Acontecimientos internacionales, como las diferencias
entre China y USA por motivo de los aranceles, y nacionales, como ha sido el
debate por la conquista de la presidencia donde, no predominan las propuestas y
enfoques de política porque esto no es factor para determinar el triunfo
electoral, sí van acompañadas las campañas de discursos programáticos que se
refieren al manejo de situaciones y temas inherentes a la vida nacional. Las
relaciones del Estado con la economía y el manejo de lo público, nuevamente
entran a la vieja discusión que, aunque en matera práctica ya está resuelta y
las acciones obedecen a una de las posturas del debate, en la esfera del
pensamiento y la academia todavía no hay complacencia total por los enfoques
que en la acción institucional se aplican. La gran discusión es hasta dónde
juega el Estado en la economía y en la realización de los eventos institucionales,
en su calidad de rector de los procesos sociales y económicos de la sociedad, la
cual no puede perder, aunque a uno de los bandos en discusión poco le guste la
intervención del organismo.
Desde cuando lo público se sacó del seno del Estado y
se trasladó al mercado, hace ya un cuarto de siglo, las expectativas no han
sido colmadas, por razones globales y por motivos particulares propios de la
cultura colombiana, donde la corrupción interfiere todos los fenómenos
relacionados con el manejo de lo público y cualquier sana intensión se
distorsiona por los desvíos del proceso para favorecer los bolsillos de los
corruptos. Hay casos donde la privatización de lo público en sí, no es
irracional, sino que la intervención de los actores privados y sus maniobras
corruptas, generan efectos sociales perjudiciales. No es tan cierto que el
Estado sea mal administrador, sino que los corruptos desvían la acción de la
finalidad propuesta.
En el Estado postmoderno, y su consecuente ideología
de la postmodernidad, el argumento que prima para juzgar y calificar cualquier
política pública es la racionalidad del mercado. Es el enfoque financierista de
examinar los bienes públicos, colocando los intereses del gran capital por
encima de los aspectos humanistas y el valor de la necesidad humana.
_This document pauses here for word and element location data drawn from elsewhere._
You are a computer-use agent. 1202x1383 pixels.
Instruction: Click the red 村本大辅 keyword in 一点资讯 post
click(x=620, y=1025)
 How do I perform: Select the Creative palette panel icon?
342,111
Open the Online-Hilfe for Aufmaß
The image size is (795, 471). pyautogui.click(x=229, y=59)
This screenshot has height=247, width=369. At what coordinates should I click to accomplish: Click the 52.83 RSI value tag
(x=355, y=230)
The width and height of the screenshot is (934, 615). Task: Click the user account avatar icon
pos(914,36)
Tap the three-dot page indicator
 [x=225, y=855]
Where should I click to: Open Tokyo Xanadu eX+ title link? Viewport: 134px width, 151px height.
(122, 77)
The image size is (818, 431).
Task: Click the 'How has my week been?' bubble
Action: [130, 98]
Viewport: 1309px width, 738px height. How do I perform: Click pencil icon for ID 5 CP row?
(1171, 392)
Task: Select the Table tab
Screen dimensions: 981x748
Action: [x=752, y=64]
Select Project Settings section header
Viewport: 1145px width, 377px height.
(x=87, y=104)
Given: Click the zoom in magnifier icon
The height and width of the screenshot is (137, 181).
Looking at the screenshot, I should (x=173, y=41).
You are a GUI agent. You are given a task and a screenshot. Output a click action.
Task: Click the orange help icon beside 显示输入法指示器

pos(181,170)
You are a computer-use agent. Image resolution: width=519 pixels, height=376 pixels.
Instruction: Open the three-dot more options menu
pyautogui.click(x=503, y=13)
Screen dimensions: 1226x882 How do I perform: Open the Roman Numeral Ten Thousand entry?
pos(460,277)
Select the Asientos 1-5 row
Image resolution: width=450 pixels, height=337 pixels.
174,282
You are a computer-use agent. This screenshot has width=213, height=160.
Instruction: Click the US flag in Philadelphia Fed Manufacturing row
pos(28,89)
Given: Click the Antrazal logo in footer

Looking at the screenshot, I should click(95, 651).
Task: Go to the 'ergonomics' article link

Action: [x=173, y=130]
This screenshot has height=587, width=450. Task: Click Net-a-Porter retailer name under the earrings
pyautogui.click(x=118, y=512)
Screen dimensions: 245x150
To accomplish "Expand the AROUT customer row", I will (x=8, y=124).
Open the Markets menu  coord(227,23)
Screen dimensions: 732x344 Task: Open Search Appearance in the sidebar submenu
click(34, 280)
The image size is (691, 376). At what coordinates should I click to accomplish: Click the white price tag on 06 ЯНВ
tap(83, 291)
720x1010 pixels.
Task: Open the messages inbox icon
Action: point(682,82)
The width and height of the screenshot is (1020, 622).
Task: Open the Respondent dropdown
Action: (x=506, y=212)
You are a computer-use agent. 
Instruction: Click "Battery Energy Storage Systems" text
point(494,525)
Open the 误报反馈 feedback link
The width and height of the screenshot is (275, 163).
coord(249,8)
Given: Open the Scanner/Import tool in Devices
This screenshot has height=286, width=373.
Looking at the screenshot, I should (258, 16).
Así que la
política es buena siempre y cuando arroje resultados medibles en términos
financieros, aunque en términos humanos sea letal para la comunidad. En el
maneo de los bienes públicos se aplican mecanismos de mercado, donde
intervienen muchos actores privados, que por supuesto, no se someten al
cumplimiento de la ética pública sino a la rentabilidad privada, en lugar de,
como era a mediados del siglo pasado, utilizar mecanismos fiscales para captar
y canalizar los recursos sociales hacia el financiamiento del bien o servicio
de interés general.
Pero lo peor es que ha hecho carrera el
argumento y se ha incrustado en la cultura de las generaciones presentes, las
que no conocieron la universalidad de los bienes públicos, y hoy se considera
un gran pecado proponer que los bienes públicos regresen al seno del Estado, que
se utilicen mecanismos fiscales para sustituir los actuales mecanismos de
mercado y que se imponga la racionalidad humanista por encima de la
racionalidad financierista. Ya la opinión pública, a pesar de que la comunidad
es la beneficiada o perjudicada, cierra los ojos ante los interese de los
grandes grupos financieros y los mercaderes de los bienes públicos y ve con malos
ojos cualquier iniciativa orientada al rescate de lo público de las garras de
las mafias de la privatización que para lograr sus propósitos, recurren al soborno
y otras conductas delincuenciales, que hoy se han convertido en el factor
determinante de la relación entre el Estado y lo público.